The yearning really started to hit right before Pesach. I flirted with the idea of moving back to the States to be near my family. "You can watch your niece and nephew grow. You can spend more time with your parents" I thought to myself. I soon discarded that idea. Who am I kidding? Even when I lived in the States, and even when I lived a 30 minute drive from my brother, I saw my parents once or twice a year and my sister and brother once a year or less. Now that I am here I speak to them and to my parents every few months. We simply do not miss each other all that much. Besides, I like Israel and the very thought of moving back to the States literally gave me nightmares in which I had moved back to the States and was depressed and homesick. Israel is home. The US is not.

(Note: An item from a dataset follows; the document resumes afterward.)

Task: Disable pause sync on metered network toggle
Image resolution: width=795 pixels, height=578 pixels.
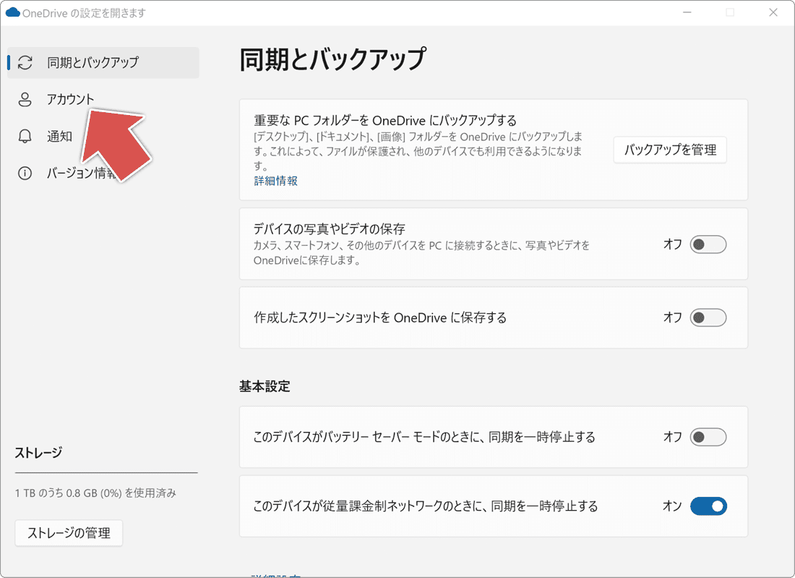Action: pyautogui.click(x=708, y=506)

But as things are now, Tel Aviv may not be my home in Israel. The perfect freedom of anonymity and the binding ties of family are mutually exclusive. And that is where Jerusalem comes in. Jerusalem, for all of its faults, is where most of my closest friends are. I can go several months without speaking to my sister (and she probably go much longer without speaking to me) but when it comes to my friends in Jerusalem I cannot go a week without speaking with them. As my sister quipped, my close friends in Jerusalem are "siblings like siblings are supposed to be. It is as if you had siblings!" My real niece and nephew are far away, but my ersatz siblings in Jerusalem have plenty of kids for me to be an auntie to.
That is only a partial explanation, as I also have close friends in Tel Aviv whom I will miss once I move. Shockingly (and to my friends and I this is absolutely shocking) I find that I miss the community. For all of its faults, its foibles and its ability to be incredibly obtuse and irritating, I miss the feeling of belonging somewhere.
I went back and forth on this idea for quite a while. To move or not to move. Then, two things happened to help me decide to go with it. First, I got a job in Lod, making a move to Jerusalem that much less hideously impractical. Second, I received a dose of common sense from my friend Ellie. "I don't see what the big deal is. Try it for a year. If you don't like it, you can move back. It is inconvenience and it is money but it is not as though you are making an irreversible decision". She is right. Why not try?